Records excerpted from a collection:
^^^^

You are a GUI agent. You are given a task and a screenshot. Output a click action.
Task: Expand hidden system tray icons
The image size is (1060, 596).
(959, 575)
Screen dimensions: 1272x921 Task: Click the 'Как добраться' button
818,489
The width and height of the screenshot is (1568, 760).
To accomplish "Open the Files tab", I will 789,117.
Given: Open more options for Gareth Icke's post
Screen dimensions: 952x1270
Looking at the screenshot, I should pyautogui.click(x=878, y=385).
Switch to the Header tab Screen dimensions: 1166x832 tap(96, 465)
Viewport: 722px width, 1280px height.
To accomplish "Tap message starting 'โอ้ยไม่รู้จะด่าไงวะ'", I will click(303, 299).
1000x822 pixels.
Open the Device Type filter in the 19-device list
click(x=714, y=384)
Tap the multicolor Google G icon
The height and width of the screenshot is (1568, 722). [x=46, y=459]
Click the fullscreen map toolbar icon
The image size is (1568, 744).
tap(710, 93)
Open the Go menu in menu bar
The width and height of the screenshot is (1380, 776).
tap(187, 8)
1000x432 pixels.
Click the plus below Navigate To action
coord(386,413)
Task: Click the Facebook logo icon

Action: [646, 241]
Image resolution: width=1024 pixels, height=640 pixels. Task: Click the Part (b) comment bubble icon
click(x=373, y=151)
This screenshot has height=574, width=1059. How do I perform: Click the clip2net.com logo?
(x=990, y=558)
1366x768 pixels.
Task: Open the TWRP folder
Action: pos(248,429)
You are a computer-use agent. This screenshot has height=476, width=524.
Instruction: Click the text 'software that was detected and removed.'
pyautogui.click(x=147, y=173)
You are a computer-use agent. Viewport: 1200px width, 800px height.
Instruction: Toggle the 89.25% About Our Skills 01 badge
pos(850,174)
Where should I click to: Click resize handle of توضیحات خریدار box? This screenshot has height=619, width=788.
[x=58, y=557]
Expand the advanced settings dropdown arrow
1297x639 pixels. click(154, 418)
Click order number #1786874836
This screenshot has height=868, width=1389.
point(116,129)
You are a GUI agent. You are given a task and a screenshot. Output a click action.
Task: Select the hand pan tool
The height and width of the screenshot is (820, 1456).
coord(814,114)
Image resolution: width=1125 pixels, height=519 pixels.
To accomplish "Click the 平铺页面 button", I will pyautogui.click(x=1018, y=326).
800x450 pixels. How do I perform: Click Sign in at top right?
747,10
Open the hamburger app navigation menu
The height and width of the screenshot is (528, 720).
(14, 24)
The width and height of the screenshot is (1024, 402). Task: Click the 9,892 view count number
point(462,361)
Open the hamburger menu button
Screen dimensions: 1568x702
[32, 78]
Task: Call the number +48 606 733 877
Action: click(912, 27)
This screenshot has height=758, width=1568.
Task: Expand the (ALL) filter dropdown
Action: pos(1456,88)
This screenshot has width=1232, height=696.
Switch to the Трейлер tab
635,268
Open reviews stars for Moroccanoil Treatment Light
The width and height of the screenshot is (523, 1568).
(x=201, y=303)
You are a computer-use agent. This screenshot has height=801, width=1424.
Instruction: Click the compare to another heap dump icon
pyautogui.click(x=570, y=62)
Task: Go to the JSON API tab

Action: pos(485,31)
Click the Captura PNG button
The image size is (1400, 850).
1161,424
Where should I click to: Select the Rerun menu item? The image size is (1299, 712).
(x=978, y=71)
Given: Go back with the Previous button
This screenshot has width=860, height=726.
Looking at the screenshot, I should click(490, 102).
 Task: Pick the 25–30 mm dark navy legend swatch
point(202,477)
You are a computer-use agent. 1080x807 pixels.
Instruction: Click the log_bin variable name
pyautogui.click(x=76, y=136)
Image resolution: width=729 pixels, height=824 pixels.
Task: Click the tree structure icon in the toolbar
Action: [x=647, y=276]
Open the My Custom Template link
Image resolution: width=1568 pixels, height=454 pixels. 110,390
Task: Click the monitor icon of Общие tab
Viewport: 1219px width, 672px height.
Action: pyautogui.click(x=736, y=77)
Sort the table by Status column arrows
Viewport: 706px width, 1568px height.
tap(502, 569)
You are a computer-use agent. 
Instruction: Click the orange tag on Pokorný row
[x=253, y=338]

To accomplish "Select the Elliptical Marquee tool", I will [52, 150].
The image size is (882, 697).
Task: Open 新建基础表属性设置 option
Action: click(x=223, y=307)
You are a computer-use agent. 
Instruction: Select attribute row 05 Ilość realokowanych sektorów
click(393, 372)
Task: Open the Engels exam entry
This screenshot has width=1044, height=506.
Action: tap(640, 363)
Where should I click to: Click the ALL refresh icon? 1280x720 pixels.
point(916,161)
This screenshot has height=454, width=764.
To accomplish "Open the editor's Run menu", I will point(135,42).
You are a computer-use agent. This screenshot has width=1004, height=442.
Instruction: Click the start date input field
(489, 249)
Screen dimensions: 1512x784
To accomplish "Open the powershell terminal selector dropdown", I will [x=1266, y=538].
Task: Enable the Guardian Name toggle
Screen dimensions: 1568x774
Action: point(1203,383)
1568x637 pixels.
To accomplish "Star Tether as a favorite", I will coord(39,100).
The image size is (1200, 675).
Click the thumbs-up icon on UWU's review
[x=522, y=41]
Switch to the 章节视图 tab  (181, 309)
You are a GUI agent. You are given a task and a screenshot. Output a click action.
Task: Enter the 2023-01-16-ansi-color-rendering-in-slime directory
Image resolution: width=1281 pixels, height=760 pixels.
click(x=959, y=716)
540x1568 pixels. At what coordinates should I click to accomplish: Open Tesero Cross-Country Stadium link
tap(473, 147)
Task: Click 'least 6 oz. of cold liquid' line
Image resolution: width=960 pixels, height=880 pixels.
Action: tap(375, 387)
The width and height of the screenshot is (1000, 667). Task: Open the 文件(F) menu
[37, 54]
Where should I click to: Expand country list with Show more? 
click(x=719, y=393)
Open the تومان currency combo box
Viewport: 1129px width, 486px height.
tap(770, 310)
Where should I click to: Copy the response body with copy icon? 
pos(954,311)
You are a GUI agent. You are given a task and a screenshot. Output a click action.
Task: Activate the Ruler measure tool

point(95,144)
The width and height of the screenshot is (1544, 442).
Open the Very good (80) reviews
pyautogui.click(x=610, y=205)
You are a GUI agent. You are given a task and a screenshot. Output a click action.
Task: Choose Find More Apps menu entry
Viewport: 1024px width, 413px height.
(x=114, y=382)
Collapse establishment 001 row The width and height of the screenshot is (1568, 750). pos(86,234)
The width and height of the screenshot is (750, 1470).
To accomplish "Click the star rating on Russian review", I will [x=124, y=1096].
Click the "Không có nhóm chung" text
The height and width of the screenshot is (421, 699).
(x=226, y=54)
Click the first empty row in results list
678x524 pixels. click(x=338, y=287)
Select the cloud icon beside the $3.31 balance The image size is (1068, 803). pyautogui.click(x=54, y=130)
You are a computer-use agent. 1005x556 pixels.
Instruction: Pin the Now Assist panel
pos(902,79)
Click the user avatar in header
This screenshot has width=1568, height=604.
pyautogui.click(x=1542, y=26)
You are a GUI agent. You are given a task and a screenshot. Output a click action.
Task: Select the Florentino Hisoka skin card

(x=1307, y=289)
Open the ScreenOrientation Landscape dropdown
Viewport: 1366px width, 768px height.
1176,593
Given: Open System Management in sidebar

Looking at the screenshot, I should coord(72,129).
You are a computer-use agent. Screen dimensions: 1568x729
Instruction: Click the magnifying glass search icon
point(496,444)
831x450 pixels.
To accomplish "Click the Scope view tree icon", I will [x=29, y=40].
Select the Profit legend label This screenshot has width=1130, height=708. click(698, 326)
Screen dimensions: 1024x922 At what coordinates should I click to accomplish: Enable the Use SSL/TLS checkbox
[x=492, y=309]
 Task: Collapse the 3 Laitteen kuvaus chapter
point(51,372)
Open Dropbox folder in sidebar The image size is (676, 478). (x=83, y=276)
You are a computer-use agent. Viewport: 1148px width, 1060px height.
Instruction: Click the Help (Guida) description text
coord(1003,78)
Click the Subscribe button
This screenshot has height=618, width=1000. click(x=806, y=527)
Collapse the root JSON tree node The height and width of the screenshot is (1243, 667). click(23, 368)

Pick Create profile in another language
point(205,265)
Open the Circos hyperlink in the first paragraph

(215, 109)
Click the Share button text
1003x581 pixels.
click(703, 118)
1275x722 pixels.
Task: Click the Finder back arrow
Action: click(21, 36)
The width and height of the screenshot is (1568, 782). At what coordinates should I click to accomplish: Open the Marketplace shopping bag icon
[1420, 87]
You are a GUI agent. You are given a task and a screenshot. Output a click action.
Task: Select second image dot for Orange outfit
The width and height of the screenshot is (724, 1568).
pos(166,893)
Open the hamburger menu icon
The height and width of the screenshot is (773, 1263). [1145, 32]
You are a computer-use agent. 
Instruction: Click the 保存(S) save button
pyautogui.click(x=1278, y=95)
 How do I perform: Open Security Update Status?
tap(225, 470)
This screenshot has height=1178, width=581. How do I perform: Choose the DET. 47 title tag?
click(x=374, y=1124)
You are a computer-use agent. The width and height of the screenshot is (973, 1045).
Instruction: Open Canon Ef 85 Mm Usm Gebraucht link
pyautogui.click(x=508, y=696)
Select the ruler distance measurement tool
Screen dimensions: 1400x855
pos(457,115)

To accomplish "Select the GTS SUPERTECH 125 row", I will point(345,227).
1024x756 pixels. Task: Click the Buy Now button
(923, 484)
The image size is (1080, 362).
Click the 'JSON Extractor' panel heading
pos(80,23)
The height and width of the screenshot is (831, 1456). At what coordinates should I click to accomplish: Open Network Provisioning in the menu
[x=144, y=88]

^^^^

Among the records above, extract exactly the lines from the line with "Click the user avatar in header" to the line with "Select the Profit", both lines included, and leave out the rest.

■ ANSWER BELOW:
Click the user avatar in header
This screenshot has width=1568, height=604.
pyautogui.click(x=1542, y=26)
You are a GUI agent. You are given a task and a screenshot. Output a click action.
Task: Select the Florentino Hisoka skin card

(x=1307, y=289)
Open the ScreenOrientation Landscape dropdown
Viewport: 1366px width, 768px height.
1176,593
Given: Open System Management in sidebar

Looking at the screenshot, I should coord(72,129).
You are a computer-use agent. Screen dimensions: 1568x729
Instruction: Click the magnifying glass search icon
point(496,444)
831x450 pixels.
To accomplish "Click the Scope view tree icon", I will [x=29, y=40].
Select the Profit legend label This screenshot has width=1130, height=708. click(698, 326)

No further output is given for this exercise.